## EXERCISE INPUT:
** BEGIN **

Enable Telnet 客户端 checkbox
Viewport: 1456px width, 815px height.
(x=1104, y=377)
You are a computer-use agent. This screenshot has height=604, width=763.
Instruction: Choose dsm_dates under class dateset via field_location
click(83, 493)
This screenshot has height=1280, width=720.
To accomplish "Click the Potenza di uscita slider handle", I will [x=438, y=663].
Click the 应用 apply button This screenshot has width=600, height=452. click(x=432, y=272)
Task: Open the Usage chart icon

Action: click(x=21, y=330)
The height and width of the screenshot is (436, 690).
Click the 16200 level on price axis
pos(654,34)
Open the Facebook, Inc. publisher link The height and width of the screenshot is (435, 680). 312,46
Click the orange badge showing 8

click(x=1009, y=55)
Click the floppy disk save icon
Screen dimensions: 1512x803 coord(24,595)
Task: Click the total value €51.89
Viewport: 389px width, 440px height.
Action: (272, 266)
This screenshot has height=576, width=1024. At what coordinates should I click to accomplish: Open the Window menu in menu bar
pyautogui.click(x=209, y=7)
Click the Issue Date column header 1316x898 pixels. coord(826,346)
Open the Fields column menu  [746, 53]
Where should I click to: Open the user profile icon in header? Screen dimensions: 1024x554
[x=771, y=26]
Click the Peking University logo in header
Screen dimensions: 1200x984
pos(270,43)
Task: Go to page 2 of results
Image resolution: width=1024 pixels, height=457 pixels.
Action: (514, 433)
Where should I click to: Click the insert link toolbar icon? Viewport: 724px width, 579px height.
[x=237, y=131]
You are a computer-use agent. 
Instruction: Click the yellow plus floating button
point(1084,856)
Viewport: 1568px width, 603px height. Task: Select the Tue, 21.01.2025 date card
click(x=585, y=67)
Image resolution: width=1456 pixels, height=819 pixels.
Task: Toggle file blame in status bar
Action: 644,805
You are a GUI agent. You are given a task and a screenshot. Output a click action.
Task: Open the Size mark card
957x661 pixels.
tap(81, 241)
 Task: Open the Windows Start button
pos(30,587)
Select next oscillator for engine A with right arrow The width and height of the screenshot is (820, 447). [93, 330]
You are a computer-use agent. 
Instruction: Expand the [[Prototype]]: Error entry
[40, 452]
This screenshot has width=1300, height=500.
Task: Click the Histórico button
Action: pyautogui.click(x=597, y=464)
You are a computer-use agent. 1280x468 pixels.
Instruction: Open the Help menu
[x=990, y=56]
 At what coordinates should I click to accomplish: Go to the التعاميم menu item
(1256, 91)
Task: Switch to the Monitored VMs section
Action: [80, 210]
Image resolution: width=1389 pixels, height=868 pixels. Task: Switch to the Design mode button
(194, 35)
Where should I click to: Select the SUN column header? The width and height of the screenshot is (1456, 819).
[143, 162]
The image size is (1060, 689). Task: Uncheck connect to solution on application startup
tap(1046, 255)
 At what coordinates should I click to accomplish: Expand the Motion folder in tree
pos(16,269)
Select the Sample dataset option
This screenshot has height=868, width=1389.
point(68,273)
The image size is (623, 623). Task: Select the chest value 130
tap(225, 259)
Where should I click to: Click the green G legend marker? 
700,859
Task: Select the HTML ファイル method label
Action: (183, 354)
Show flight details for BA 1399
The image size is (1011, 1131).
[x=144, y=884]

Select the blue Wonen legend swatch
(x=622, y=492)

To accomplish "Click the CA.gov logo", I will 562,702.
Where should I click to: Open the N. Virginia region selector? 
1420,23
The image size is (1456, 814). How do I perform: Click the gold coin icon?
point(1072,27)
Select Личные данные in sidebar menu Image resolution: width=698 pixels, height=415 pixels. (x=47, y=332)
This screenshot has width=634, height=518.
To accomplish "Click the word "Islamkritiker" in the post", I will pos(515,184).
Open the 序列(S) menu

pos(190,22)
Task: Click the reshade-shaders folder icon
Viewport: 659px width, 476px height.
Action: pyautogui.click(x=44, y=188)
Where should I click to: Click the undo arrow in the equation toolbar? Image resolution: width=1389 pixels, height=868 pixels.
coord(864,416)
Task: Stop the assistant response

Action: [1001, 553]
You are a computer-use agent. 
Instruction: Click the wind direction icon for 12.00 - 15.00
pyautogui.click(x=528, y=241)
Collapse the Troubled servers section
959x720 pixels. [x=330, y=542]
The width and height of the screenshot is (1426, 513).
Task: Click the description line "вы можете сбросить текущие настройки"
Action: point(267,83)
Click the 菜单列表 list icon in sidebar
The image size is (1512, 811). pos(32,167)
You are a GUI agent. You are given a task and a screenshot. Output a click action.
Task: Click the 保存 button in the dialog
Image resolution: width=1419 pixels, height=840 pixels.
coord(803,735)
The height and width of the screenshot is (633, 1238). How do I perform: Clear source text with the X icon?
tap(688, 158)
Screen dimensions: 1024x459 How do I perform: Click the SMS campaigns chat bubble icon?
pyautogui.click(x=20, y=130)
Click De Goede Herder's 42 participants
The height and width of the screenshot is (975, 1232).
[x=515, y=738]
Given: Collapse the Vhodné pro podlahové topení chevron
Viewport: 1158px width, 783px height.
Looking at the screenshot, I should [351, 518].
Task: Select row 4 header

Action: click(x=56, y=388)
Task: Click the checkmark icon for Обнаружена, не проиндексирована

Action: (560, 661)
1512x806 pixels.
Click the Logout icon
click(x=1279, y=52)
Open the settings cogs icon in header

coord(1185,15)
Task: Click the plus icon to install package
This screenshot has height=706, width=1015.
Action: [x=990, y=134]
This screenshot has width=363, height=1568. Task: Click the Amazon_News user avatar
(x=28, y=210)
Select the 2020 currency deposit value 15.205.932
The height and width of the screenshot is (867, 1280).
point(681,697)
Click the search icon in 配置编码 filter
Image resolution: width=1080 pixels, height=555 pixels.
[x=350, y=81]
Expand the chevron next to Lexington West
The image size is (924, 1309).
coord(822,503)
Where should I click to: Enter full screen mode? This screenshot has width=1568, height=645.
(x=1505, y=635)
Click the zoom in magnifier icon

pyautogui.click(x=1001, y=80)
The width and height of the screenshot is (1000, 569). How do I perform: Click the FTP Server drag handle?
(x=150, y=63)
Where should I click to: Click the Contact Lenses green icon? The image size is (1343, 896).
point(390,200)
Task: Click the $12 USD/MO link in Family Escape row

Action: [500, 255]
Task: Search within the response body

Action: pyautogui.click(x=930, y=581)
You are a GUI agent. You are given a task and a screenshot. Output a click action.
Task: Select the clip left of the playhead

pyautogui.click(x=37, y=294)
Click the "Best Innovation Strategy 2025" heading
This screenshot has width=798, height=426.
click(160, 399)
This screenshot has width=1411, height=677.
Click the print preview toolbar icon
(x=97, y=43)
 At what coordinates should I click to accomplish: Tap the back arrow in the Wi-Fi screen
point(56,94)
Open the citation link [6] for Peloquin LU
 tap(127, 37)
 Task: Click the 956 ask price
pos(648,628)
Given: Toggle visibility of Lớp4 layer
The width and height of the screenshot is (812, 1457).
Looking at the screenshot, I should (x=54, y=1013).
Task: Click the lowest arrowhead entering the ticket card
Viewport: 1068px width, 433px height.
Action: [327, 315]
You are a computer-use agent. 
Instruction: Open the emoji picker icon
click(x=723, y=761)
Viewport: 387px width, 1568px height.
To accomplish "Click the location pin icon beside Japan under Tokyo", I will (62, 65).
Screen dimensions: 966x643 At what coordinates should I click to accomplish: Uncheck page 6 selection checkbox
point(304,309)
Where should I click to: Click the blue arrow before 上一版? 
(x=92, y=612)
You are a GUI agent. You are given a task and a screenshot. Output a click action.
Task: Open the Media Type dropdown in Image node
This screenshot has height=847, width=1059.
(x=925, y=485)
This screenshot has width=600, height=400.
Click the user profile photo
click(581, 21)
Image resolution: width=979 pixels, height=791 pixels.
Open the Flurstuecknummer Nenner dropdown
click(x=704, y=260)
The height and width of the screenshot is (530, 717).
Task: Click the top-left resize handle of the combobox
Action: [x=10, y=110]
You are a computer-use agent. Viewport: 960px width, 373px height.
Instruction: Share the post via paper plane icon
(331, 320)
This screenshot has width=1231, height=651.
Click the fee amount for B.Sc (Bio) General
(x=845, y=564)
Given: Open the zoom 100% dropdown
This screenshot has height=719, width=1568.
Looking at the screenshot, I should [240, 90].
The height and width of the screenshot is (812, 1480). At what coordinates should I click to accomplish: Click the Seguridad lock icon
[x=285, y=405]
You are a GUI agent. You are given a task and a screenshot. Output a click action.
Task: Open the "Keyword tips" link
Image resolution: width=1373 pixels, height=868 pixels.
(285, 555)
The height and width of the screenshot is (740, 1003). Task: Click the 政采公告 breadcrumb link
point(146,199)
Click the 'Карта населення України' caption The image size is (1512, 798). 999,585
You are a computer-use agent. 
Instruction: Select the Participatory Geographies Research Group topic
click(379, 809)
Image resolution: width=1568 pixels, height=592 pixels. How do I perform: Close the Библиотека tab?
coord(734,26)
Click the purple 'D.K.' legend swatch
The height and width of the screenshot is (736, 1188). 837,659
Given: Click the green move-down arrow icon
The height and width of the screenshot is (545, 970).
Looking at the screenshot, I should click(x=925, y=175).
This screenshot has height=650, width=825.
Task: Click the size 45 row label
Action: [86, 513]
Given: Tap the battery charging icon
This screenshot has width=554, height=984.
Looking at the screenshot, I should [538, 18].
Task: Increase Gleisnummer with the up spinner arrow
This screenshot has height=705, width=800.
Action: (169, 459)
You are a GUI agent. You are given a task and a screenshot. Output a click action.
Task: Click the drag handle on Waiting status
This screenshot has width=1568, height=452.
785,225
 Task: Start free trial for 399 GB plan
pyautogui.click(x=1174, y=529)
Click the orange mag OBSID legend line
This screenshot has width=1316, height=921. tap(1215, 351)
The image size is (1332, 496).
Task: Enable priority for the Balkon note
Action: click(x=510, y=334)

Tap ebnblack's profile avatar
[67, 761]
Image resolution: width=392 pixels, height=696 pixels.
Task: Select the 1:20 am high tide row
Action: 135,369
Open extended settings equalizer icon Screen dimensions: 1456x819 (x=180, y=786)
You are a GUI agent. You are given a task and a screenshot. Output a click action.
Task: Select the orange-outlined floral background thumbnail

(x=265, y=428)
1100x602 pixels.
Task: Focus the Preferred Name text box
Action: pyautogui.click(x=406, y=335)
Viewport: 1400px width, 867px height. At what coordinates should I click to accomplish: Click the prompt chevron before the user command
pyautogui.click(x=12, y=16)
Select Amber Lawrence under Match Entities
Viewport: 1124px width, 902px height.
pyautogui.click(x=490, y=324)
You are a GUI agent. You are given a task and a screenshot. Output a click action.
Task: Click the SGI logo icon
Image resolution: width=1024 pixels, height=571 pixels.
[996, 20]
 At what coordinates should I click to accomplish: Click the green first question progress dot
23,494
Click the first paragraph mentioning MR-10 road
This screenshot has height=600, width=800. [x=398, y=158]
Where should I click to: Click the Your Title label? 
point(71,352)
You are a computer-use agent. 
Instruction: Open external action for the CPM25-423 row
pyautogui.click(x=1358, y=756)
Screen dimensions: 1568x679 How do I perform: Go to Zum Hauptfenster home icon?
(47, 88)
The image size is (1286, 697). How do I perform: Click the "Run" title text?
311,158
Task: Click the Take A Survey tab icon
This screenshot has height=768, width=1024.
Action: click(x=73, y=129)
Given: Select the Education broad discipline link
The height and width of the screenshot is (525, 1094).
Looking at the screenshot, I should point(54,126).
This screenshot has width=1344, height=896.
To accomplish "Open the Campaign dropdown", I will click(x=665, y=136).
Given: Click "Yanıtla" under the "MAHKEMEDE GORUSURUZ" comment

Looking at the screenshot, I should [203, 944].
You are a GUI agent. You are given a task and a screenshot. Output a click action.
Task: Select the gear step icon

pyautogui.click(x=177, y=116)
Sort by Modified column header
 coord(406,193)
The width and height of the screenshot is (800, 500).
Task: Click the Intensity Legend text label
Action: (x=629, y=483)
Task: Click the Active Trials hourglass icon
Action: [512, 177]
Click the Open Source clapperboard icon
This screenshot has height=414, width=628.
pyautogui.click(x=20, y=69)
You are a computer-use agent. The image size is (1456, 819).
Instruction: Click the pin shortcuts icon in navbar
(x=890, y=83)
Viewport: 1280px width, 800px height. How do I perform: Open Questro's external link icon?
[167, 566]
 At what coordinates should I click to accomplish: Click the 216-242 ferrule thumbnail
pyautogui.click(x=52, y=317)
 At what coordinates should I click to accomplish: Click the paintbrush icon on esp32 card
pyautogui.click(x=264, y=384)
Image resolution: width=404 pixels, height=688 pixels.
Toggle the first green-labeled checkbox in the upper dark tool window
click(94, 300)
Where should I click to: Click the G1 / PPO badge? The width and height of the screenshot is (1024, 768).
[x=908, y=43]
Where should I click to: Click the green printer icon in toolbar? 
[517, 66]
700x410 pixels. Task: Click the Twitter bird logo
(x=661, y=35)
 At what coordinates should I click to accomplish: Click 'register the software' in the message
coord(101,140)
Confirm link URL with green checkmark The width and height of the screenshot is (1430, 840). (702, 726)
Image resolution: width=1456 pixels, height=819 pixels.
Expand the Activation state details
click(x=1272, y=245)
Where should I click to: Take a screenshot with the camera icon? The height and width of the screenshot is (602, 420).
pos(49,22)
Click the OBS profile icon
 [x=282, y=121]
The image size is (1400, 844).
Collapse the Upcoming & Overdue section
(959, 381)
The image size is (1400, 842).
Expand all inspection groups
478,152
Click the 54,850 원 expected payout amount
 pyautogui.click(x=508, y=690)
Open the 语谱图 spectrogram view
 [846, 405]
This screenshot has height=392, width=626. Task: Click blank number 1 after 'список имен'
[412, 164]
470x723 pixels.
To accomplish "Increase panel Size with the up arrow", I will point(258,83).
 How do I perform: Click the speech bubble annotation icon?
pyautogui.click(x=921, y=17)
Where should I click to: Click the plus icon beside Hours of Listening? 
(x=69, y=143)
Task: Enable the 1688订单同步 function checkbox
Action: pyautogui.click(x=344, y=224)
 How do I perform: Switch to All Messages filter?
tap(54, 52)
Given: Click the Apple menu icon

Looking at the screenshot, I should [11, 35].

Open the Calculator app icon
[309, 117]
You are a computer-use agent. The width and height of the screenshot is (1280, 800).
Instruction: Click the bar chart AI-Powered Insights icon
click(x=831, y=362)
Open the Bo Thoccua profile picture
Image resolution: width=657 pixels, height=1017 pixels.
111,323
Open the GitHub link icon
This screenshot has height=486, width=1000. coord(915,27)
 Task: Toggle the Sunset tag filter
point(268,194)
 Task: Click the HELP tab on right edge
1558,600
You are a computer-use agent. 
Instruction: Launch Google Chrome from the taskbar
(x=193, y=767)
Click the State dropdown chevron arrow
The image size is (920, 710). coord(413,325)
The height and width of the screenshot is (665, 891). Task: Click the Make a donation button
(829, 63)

** END **

## SHORT PROBLEM:
Could you arrange everything in the data from the line containing "Click the 菜单列表 list icon in sidebar" down to the line containing "coord(803,735)", both included, as a Markdown table with the columns Row and Content, numbering the rows in Row and leaving out blank lines?

## TASK ANSWER:
| Row | Content |
|---|---|
| 1 | Click the 菜单列表 list icon in sidebar |
| 2 | The image size is (1512, 811). pos(32,167) |
| 3 | You are a GUI agent. You are given a task and a screenshot. Output a click action. |
| 4 | Task: Click the 保存 button in the dialog |
| 5 | Image resolution: width=1419 pixels, height=840 pixels. |
| 6 | coord(803,735) |